- Written by: Nobuhiro Mouri; Yō Hosaka (season 2);
- Directed by: Nobuhiro Mouri; Tōru Yamashita (season 2);
- Starring: Yoshihiko Aramaki; Keisuke Ueda; Ren Ozawa (season 1); Masanari Wada; Ryuji Sato; Ryunosuke Matsumura; Toshiyuki Someya; Shouta Aoi; Hiroki Ino (season 2); Hiroki Sasamori (season 2);
- Opening theme: "Real Fake" by Stellar Crowns with Akane (season 1); "Rumor" by Stellar Crowns with Akane (season 2);
- Ending theme: "Fake of Fake" by Shouta Aoi (season 1); "Glass no Kutsu" by Shouta Aoi (season 2);
- Country of origin: Japan
- No. of seasons: 3
- No. of episodes: 12

Production
- Running time: 30 minutes
- Production companies: Dub, Inc.

Original release
- Network: MBS, TBS
- Release: September 2 – September 23, 2019

= Real Fake =

Real Fake (stylized as REAL⇔FAKE) is a Japanese television mini-series that aired on MBS on the channel's programming block, Dramaism. The series was written and directed by Nobuhiro Mouri, with production by Dub, Inc. The production stars Yoshihiko Aramaki, Keisuke Ueda, Ren Ozawa, Masanari Wada, Ryuji Sato, Ryunosuke Matsumura, Toshiyuki Someya, and Shouta Aoi, all of whom have been involved in 2.5D musicals. A second season titled Real Fake 2nd Stage was released on June 15, 2021.

==Plot==

Stellar Crowns is a project group made up of actors and singers, but one of the members, Akane, disappears before their debut. However, Stellar Crowns' agency gets a tip stating that he is still alive but has been kidnapped by a traitorous member in Stellar Crowns. The president of Queen Record, Sasakida, enlists Hidetoshi Moriya, an aspiring filmmaker and Akane's former classmate, to investigate under a pretense of filming a documentary about Stellar Crowns. Eventually, Moriya learns that Akane's brother, a songwriter, had committed suicide after being targeted by Sasakida, and in order to protect Akane, Stellar Crowns had staged his disappearance. After the truth is discovered, Sasakida is removed from his position from the agency while Akane is made its president.

==Characters==

- Nagisa Makino (牧野 凪沙, Makino Nagisa)
Played by: Yoshihiko Aramaki
Nagisa is a member of Stella Crowns.
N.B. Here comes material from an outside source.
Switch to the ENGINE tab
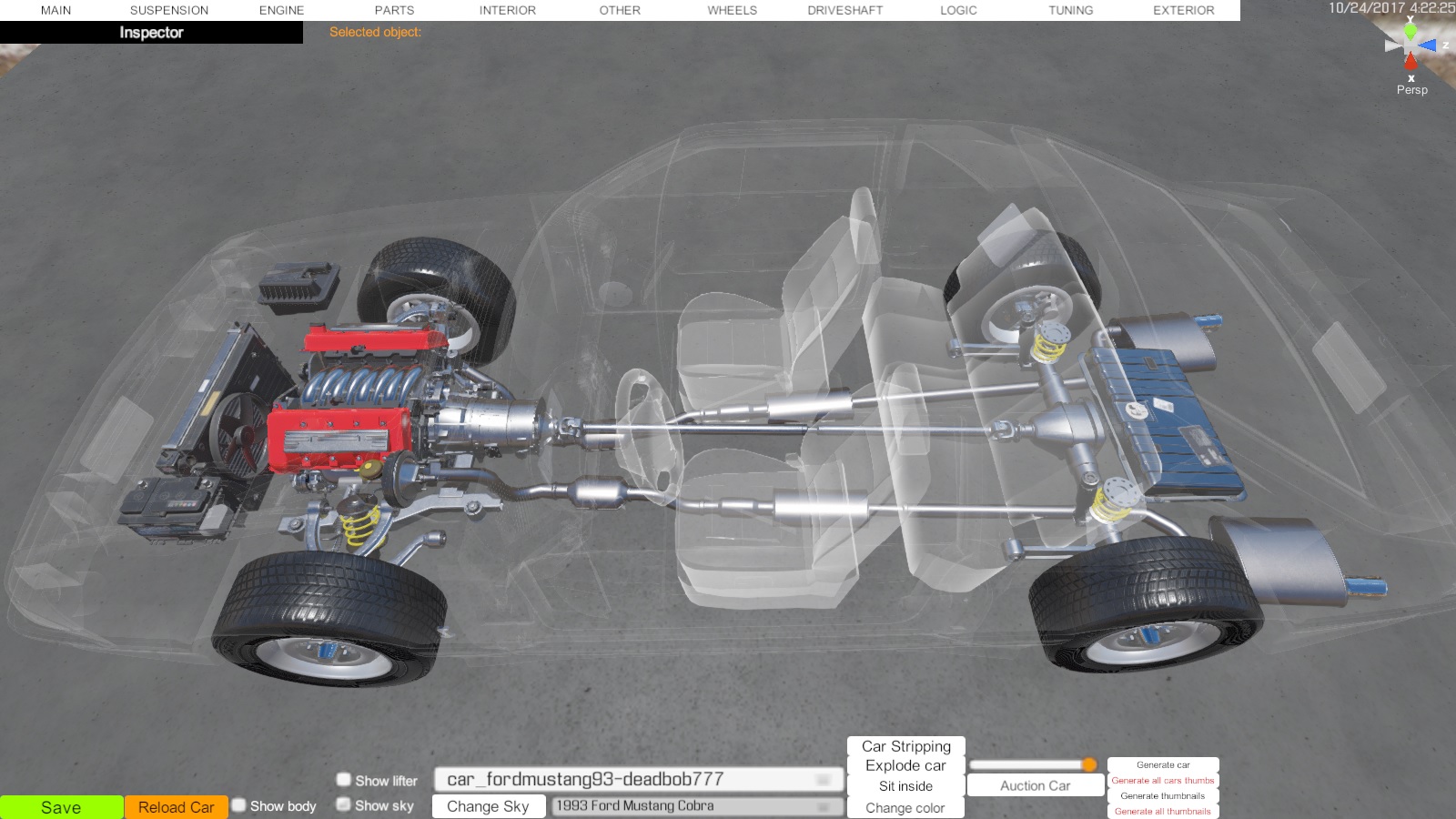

He is a former idol singer struggling to break into acting.
- Yusuke Ikuta (育田 悠輔, Ikuta Yūsuke)
Played by: Keisuke Ueda
Yusuke is a member of Stella Crowns. He is an actor and was a former classmate of Kakeru's.
- Rin Sawase (沢瀬 凛, Sawase Rin)
Played by: Ren Ozawa
Rin is a member of Stellar Crowns. He is an actor and has mostly appeared on variety shows. He and Reijiro were childhood friends.
- Kakeru Suzuki (鈴木 翔琉, Suzuki Kakeru)
Played by: Ryuji Sato
Kakeru is a member of Stellar Crowns. He is a singer from Akane's agency and was recruited as his replacement.
- Reijiro Umehara (梅原 黎士郎, Umehara Reijirō)
Played by: Ryunosuke Matsumura
Reijiro is a member of Stellar Crowns. He studied and worked abroad as a radio personality in Australia. He is the final person who joined the group.
- Masayuki Sena (瀬名 征行, Sena Masayuki)
Played by: Masanari Wada
Masayuki is a member of Stella Crowns. He is a friend of Nagisa and fan of Akane.
- Hidetoshi Moriya (守屋 英俊, Moriya Hidetoshi)
Played by: Toshiyuki Someya
Moriya is an aspiring filmmaker and Akane's classmate from high school.
- Akane Kaburagi (鏑木 朱音, Kaburagi Akane)
Played by: Shouta Aoi
Akane is popular singer known for his angelic singing voice. He was originally a member of Stella Crowns, but disappears before their debut.

==Production==

Real Fake began airing on MBS as part of their programming block, Dramaism, on September 2, 2019, (Note: MBS lists the air date as September 1, 2019 at 24:50, which is September 2, 2019 at 12:50 AM.) and later aired on TBS on September 4, 2019. The series is written and directed by Nobuhiro Mouri and produced by Dub, Inc. The cast features actors who have previously acted in 2.5D musicals. The opening theme song is "Real Fake" by the main cast as their characters, credited as Stellar Crowns with Akane. The ending theme song is "Fake of Fake" by Shouta Aoi, which was released as a B-side on his single "Harmony."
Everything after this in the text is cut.